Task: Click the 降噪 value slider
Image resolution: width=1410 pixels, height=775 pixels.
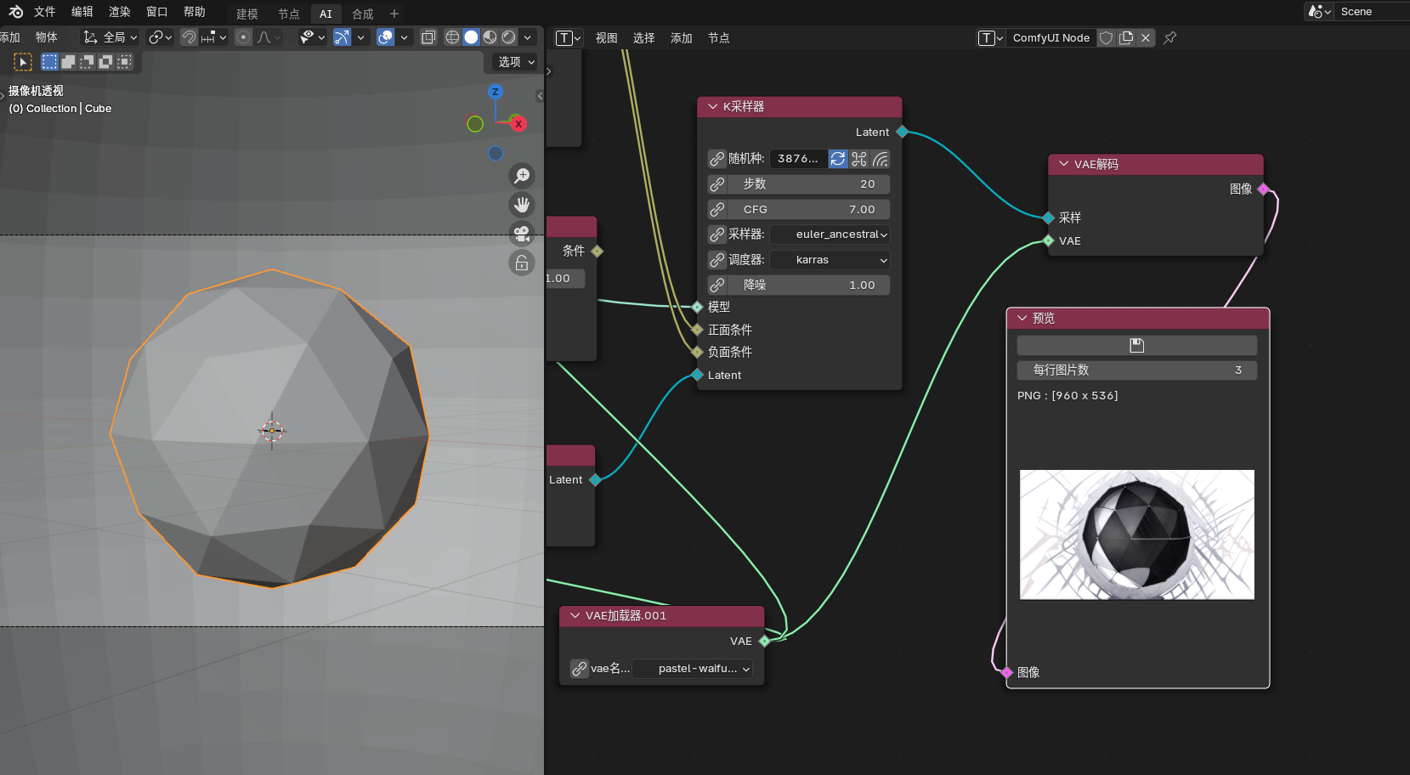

* * *

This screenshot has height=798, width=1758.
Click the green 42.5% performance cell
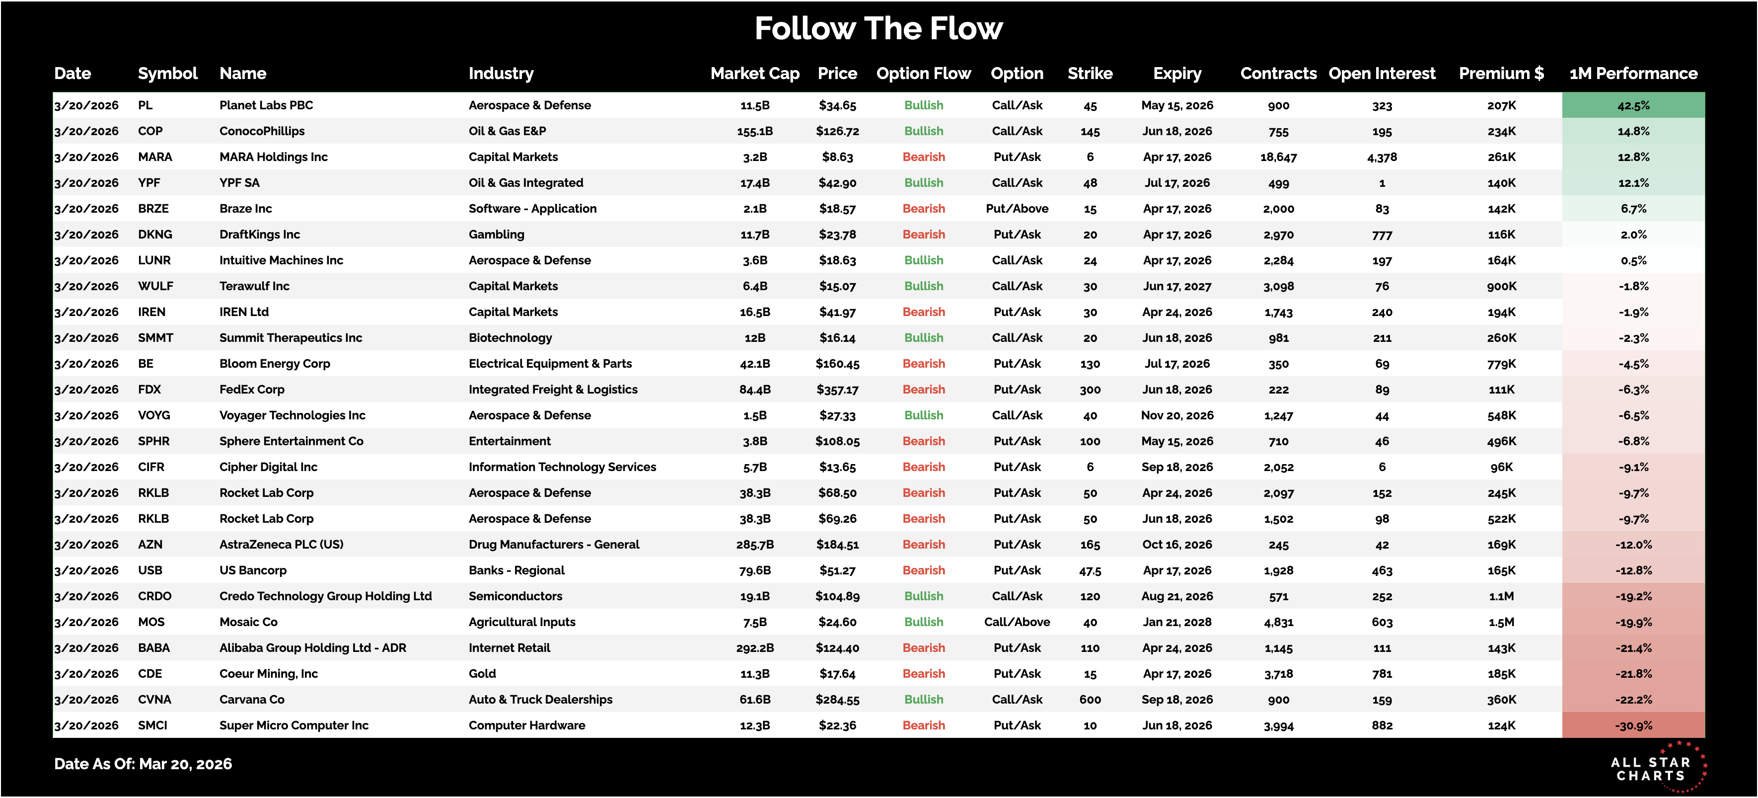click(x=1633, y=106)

---

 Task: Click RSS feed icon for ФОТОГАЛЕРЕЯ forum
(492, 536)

§ **What is needed**: Recast the data lines starting at the line containing "This screenshot has height=798, width=1758." and ending at the line containing "click(x=1633, y=106)" as a numbered list, omitting blank lines. Leave the pictures out of your answer.

§ **The solution**:
1. This screenshot has height=798, width=1758.
2. Click the green 42.5% performance cell
3. click(x=1633, y=106)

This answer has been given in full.